Collected data entries:
+++

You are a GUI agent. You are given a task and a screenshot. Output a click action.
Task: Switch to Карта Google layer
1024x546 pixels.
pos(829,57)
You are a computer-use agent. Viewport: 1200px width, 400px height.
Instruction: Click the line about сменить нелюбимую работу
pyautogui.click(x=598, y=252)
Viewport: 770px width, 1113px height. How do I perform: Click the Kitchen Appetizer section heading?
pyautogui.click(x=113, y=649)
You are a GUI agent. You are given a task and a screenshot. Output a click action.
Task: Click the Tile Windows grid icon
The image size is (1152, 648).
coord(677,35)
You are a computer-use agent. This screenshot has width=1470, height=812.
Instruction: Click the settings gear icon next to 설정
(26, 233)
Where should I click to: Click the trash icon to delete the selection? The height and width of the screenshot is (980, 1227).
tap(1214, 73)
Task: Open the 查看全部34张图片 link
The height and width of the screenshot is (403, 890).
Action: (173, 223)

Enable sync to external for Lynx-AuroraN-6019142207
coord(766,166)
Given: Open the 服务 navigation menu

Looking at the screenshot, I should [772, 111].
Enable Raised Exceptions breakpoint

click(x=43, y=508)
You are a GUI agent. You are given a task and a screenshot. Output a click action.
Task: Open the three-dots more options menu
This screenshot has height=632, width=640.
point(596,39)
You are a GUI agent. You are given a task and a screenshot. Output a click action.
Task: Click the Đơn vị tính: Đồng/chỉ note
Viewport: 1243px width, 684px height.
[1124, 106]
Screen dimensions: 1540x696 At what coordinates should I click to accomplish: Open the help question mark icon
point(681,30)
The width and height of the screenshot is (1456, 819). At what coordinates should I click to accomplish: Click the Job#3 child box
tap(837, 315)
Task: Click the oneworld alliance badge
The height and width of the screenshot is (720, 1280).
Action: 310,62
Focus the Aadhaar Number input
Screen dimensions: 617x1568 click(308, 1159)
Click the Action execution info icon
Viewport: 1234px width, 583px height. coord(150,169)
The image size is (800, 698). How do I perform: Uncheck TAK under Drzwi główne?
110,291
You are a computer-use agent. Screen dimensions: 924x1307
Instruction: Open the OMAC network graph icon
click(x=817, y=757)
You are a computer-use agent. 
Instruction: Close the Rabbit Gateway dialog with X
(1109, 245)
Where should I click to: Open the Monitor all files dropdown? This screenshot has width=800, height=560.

+++

Rewrite every line of the data, starting at its first line and ending at the line containing "coord(677,35)". Shift each coordinate value by -97.

__Exercise response__
You are a GUI agent. You are given a task and a screenshot. Output a click action.
Task: Switch to Карта Google layer
1024x546 pixels.
pos(732,-40)
You are a computer-use agent. Viewport: 1200px width, 400px height.
Instruction: Click the line about сменить нелюбимую работу
pyautogui.click(x=501, y=155)
Viewport: 770px width, 1113px height. How do I perform: Click the Kitchen Appetizer section heading?
pyautogui.click(x=16, y=552)
You are a GUI agent. You are given a task and a screenshot. Output a click action.
Task: Click the Tile Windows grid icon
The image size is (1152, 648).
coord(580,-62)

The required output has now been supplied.